Saturday, April 11, 2009

Venting and De-Stressing are Crucial!

Occasionally in graduate school you feel frustrated, annoyed, overwhelmed, undervalued, or some other negative feeling. Generally, graduate students vent about this sort of thing to friends, significant others, or family members. Venting is a very good idea, as it will help you get over it (from putting it out there), see that you're not the only one to ever feel that way (depending on who you vent to), and find a way to move on. It's very hard to be productive when you are overrun with these types of feelings!

Another graduate student in my lab and I have been meeting for lunch each Friday this semester, which we have dubbed something like "weekly-special-psychotherapy-lunch." We are friends as well as co-workers, but we don't see each other much during the week as we don't both tend to work in the same room. So every Friday we find out how the other person's week has been going, give suggestions for how to deal with spoken and unspoken issues, and give overall encouragement.
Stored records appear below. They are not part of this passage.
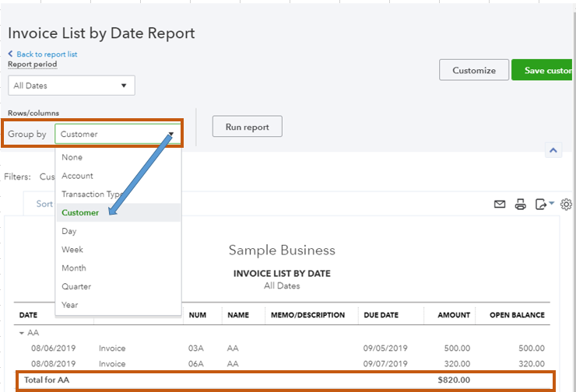Select None in Group by list
The height and width of the screenshot is (392, 576).
[72, 157]
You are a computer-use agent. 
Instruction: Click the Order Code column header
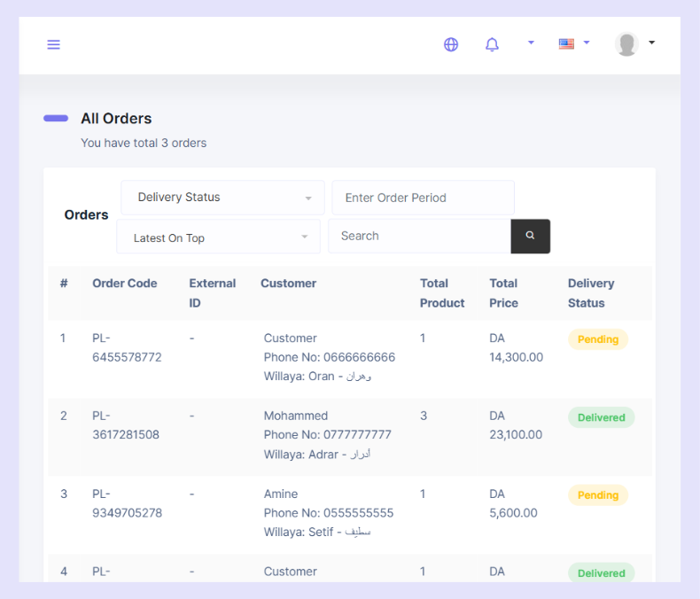125,284
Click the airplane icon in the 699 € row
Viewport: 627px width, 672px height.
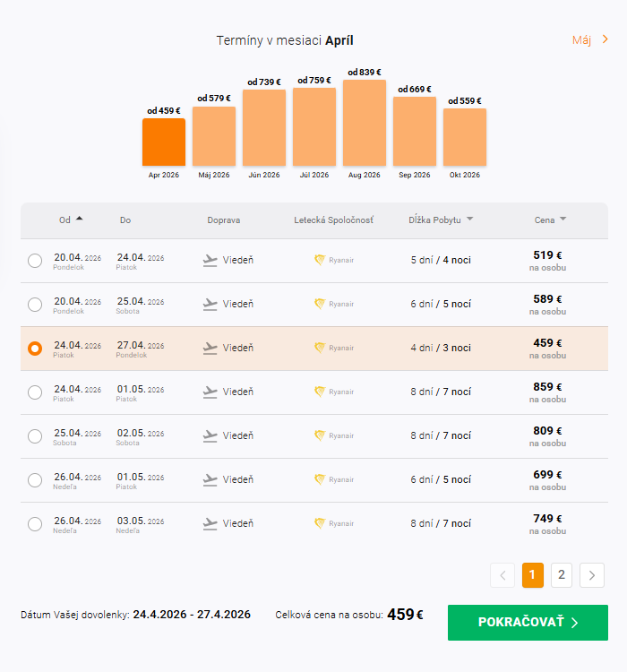click(x=210, y=480)
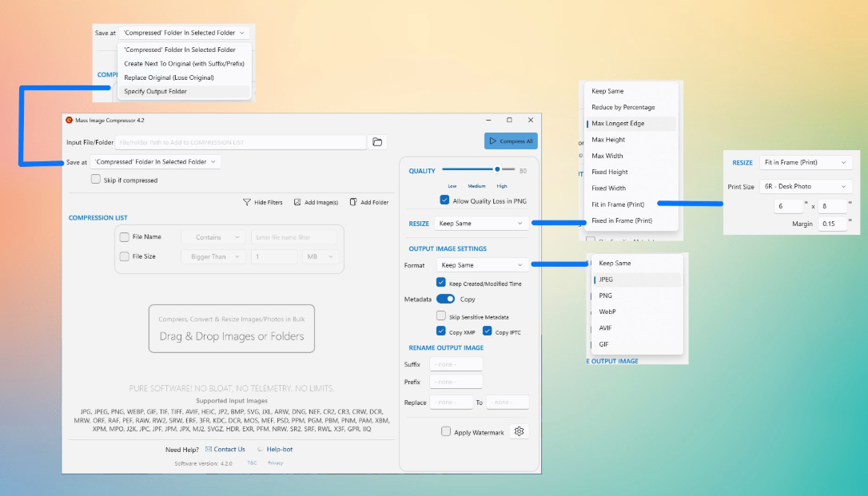Click the Hide Filters funnel icon

click(247, 203)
Sometimes I don't even realize exactly what is holding me back from getting something done until I have to verbalize it to someone who isn't my fiance. Yes, complaining to my fiance is my usual way of dealing with stress, but it's very good to have other venues to let it out! A more objective viewpoint (or at least a viewpoint perceived to be more objective) can be very helpful.
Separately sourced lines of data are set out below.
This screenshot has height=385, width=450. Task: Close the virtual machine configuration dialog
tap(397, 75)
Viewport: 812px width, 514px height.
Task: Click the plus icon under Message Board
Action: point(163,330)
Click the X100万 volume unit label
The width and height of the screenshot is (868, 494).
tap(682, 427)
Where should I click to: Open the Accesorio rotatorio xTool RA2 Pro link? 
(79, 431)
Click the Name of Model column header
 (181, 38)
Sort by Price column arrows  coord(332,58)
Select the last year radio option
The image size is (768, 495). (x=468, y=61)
Why am I writing this? Well, I think too often people (especially women) bottle it all up inside. Eventually you will start seeing the world in a different way than it really is, and that's when you really start to wonder if you should be doing what you are doing with your life. The answer is almost always "YES, you SHOULD!" but too often we convince ourselves otherwise. Like I said in my last post, a little encouragement goes a long way, and we should always keep that in mind for ourselves and others. Even people who appear to be succeeding can easily be second guessing themselves, or so frustrated with a project they can't see straight. If you are that person, or you friend/co-worker is that person, I highly recommend a weekly special psychotherapy lunch!

Friday, April 10, 2009

Computer Science and Volleyball

One of my few outside-of-computer-science activities that I actually do every week is volleyball. After our intramural game last Wednesday, I was thinking about all of the ways that the two are similar. For instance:

  1. Time Outs - In volleyball, sometimes you just need to call a timeout, mentally regroup, and then get back into it. In our game we were losing 3-9 to a team we had just squarely beaten; I called a timeout, and then we proceeded to win 15-9. What a difference that timeout made! In research it's the same way. Sometimes you just need to take a step back from what you're doing, regroup mentally, and then start off again where you left off.
  2. Team Effort - In volleyball, you have 6 people on the court at any given time. If you don't trust your teammates, you end up running over them to get balls they were perfectly prepared to hit, usually better than you end up hitting them. To really play well, you should back up other people and trust their abilities. In research you also need to trust your group members, but still encourage and back them up when possible. It's all about sharing information, ideas, and letting each other find his/her own way without stepping on each other's toes.
  3. Encouragement - When playing a team sport, you want to try to keep everyone energized and feeling good about their playing. If someone starts to doubt their abilities from a few bad hits, they are going to second guess everything else they do that game. A little "that's ok, you'll get it next time" or "great job!" will go a long way. With research, you should also encourage others even when they are struggling. Everyone needs encouragement in everything they do in life, but especially so in "high" stress situations like volleyball and research!
  4. Practice! - Obviously, if you don't practice volleyball you are not going to retain your skills. Much of it is muscle memory and reactions, which can be learned and refined over time. In computer science research you also need to practice skills such as public speaking, programming, and critical thinking. It may not be muscle memory, but it is still a set of learnable and improvable skills.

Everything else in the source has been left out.